◆ PROVIDED RECORDS ◆
--- --- ---

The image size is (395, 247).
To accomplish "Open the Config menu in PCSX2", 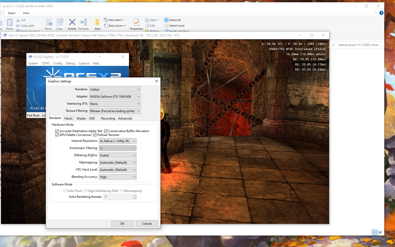I will click(x=57, y=63).
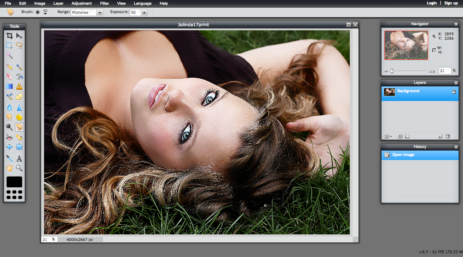Click the Login link
The image size is (463, 257).
tap(432, 3)
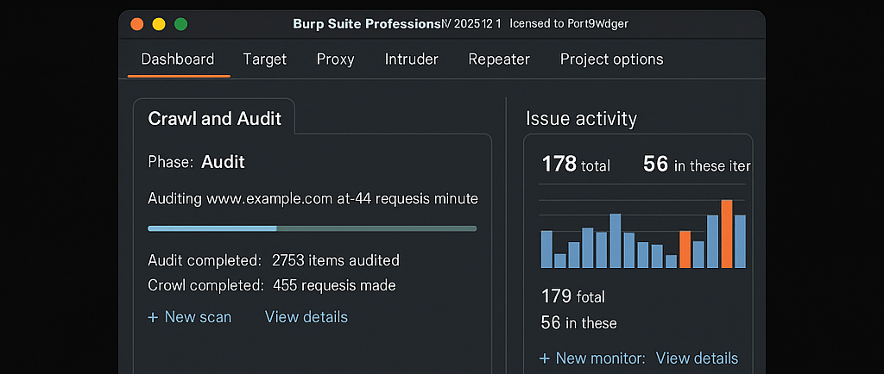The image size is (884, 374).
Task: Open View details under Crawl and Audit
Action: click(306, 317)
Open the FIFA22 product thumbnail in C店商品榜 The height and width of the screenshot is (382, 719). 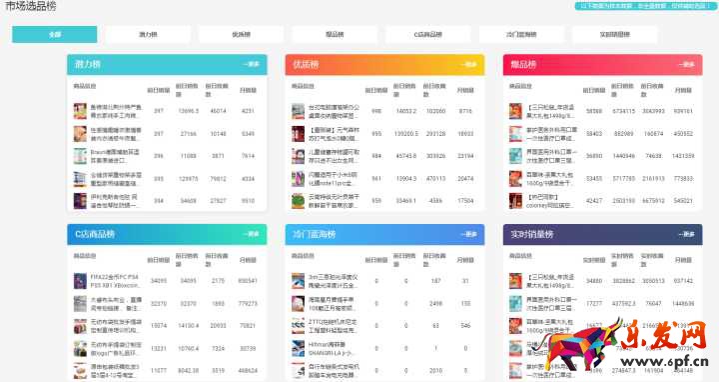80,281
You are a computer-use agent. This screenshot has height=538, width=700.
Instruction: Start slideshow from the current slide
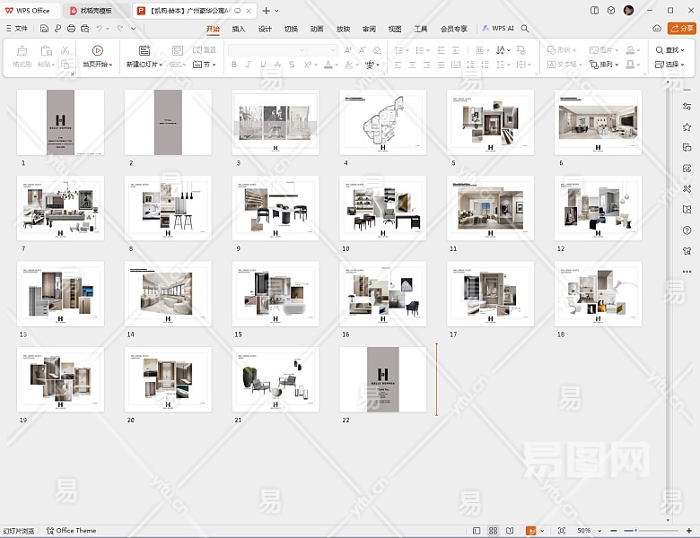pos(97,51)
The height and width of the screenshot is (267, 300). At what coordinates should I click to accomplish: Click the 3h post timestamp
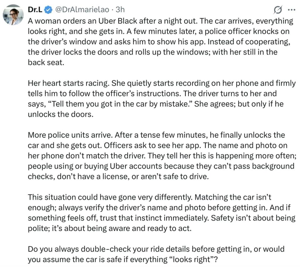[120, 10]
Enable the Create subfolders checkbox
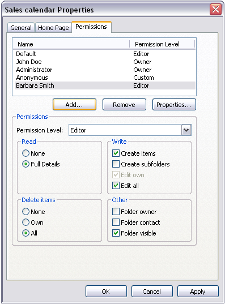The image size is (225, 304). coord(116,164)
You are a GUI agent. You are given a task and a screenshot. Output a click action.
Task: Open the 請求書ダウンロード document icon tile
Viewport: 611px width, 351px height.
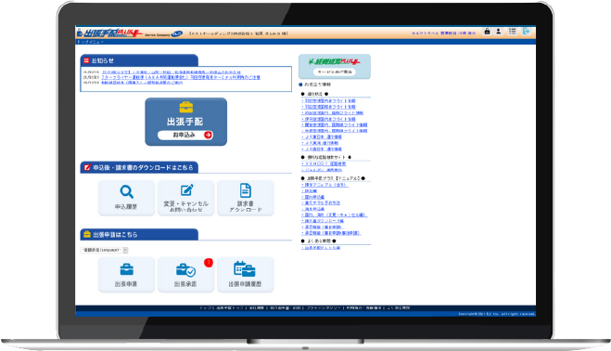coord(246,198)
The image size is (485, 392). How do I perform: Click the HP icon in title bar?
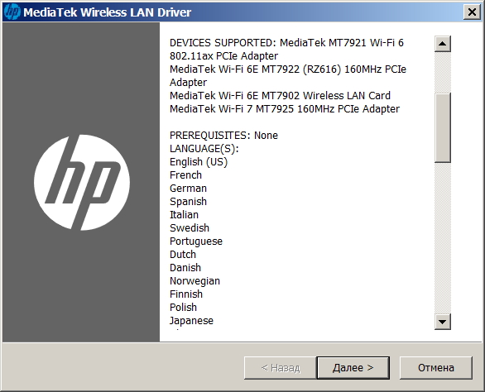pyautogui.click(x=12, y=12)
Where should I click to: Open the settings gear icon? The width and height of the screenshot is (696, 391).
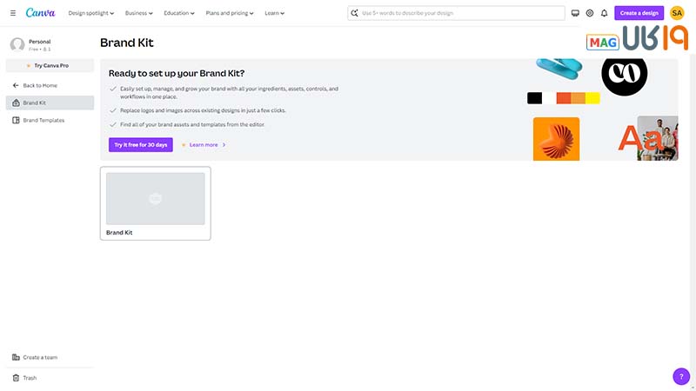[x=590, y=13]
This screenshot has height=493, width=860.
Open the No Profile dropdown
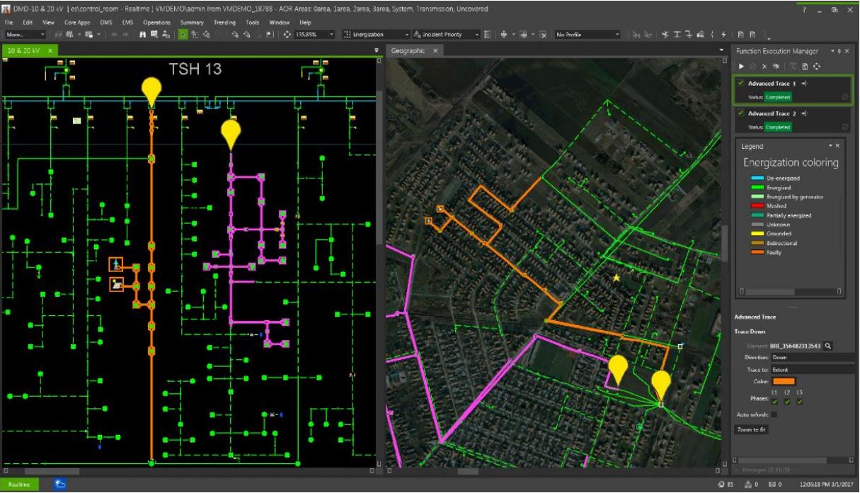[617, 35]
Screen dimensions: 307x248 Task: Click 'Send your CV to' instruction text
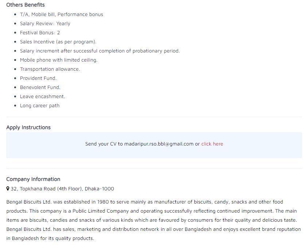pyautogui.click(x=104, y=144)
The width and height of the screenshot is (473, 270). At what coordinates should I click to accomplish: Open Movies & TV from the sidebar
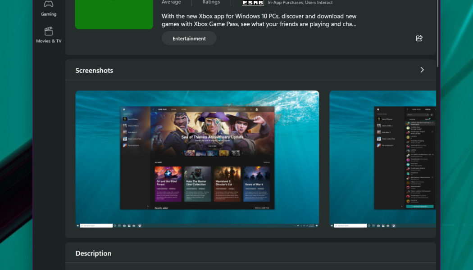(48, 36)
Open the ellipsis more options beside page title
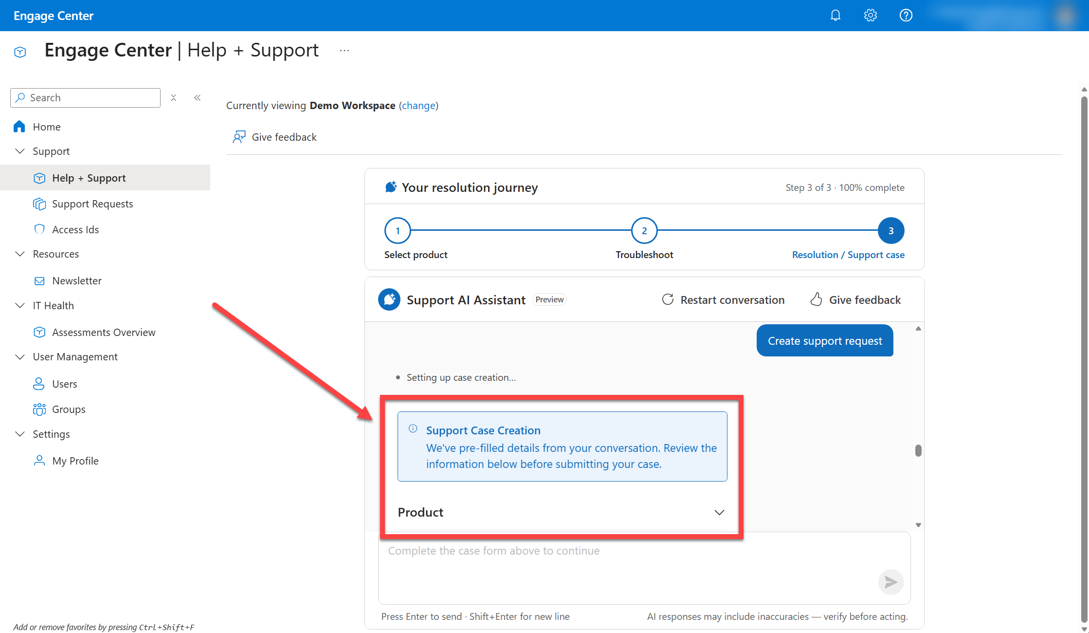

--- --- ---

◆ WHAT TO WORK ON ◆
Show each line of the material above where "This" occurs.

◆ FINISHED TASK ◆
You are a computer-use agent. This screenshot has height=538, width=700.
This screenshot has height=493, width=860.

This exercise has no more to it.